Like wine and cheese, chocolate has terroir, a sense of the place it was grown.

Each bonbon or bar may carry unique flavors shaped by the soil, rainfall and temperature of the farm. But much of that flavor variation comes from wild microbes that spontaneously ferment cocoa beans after harvest, says David Gopaulchan, a plant geneticist at the University of Nottingham in England. Cocoa plants’ genetic makeup plays a role in chocolate’s taste, but “fermentation also is driving the flavor development, and I would even argue, has an even bigger impact on the flavor profile,” he says.

Gopaulchan and colleagues cataloged microbes and tracked the fermentation processes that give fine chocolates on two Colombian farms the floral, fruity and other subtle notes that set them apart from the more monotone cocoa flavor of bulk chocolate. In the lab, the team assembled a limited community of yeast and bacteria that can recreate some fine chocolate flavors, the researchers report August 18 in Nature Microbiology.

These starter cultures could help cocoa farmers more reliably ferment tasty chocolate and raise the quality of their product, Gopaulchan says.

Other researchers have previously identified microbes involved in cocoa fermentation, but this work “pulled out all the stops to try to understand the process,” says Rachel Dutton, a microbiologist and founder of Microcosm Foods, a company based in Berkeley, Calif., that explores connections between fermented foods and health.

Gopaulchan and colleagues selected three women-owned farms in Colombia that grow similar strains of cocoa. Two of the farms produced fine chocolate while the third made bulk chocolate. The researchers measured temperature and pH changes in the fermenting beans and took molecular snapshots of microbes present at each stage of the process.

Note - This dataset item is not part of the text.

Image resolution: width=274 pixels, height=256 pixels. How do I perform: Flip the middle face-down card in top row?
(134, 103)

Yeasts are some of the first organisms to belly up to the chocolate bar, the researchers found. Those include Saccharomyces cerevisiae, the same fungi used for baking, brewing beers and fermenting wine. Yeast break down sugars in the cocoa beans, converting them to alcohol. That process generates heat, shooting temperatures up within 24 hours of starting fermentation, the researchers found.

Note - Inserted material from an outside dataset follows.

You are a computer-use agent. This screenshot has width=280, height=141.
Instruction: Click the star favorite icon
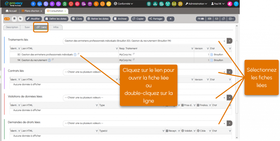14,19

It’s important that the fermentation temperature reach 44° Celsius to kill the beans and keep them from germinating, says Naailah Ali, a food technologist and expert chocolate taster at the Cocoa Research Centre at the University of the West Indies’ St. Augustine campus in Trinidad and Tobago.

After 48 hours, acetic acid– and lactic acid–producing bacteria began to increase in abundance, converting the alcohol into acids that increase the pH and further break down the beans and pulp. Other yeasts and bacteria join the party, feasting on compounds made by their predecessors and converting them to flavorful molecules.

The timing and speed at which temperatures and pH fluctuate and the dynamics of the transitions between microbes influence important flavor differences, says Aimee Dudley, a yeast geneticist at the Pacific Northwest Research Institute in Seattle who was not involved with the work.

Gopaulchan and colleagues analyzed the fermenting microbes’ genes to find those related to production of certain flavor compounds and predicted a collection of microbes that should reproduce the two farms’ fine chocolate flavors. The researchers put together combinations of bacteria and yeasts and fermented small batches of beans in the lab. Ali and a panel of other expert tasters confirmed that the lab-fermented beans had notes of orange blossom, citrus, berry, tropical fruit and flowers characteristic of fine chocolates from the two Colombian farms and a sample from Madagascar. The lab mix was missing caramel, nut and light wood flavors, and had more grassy notes than the fine chocolates did.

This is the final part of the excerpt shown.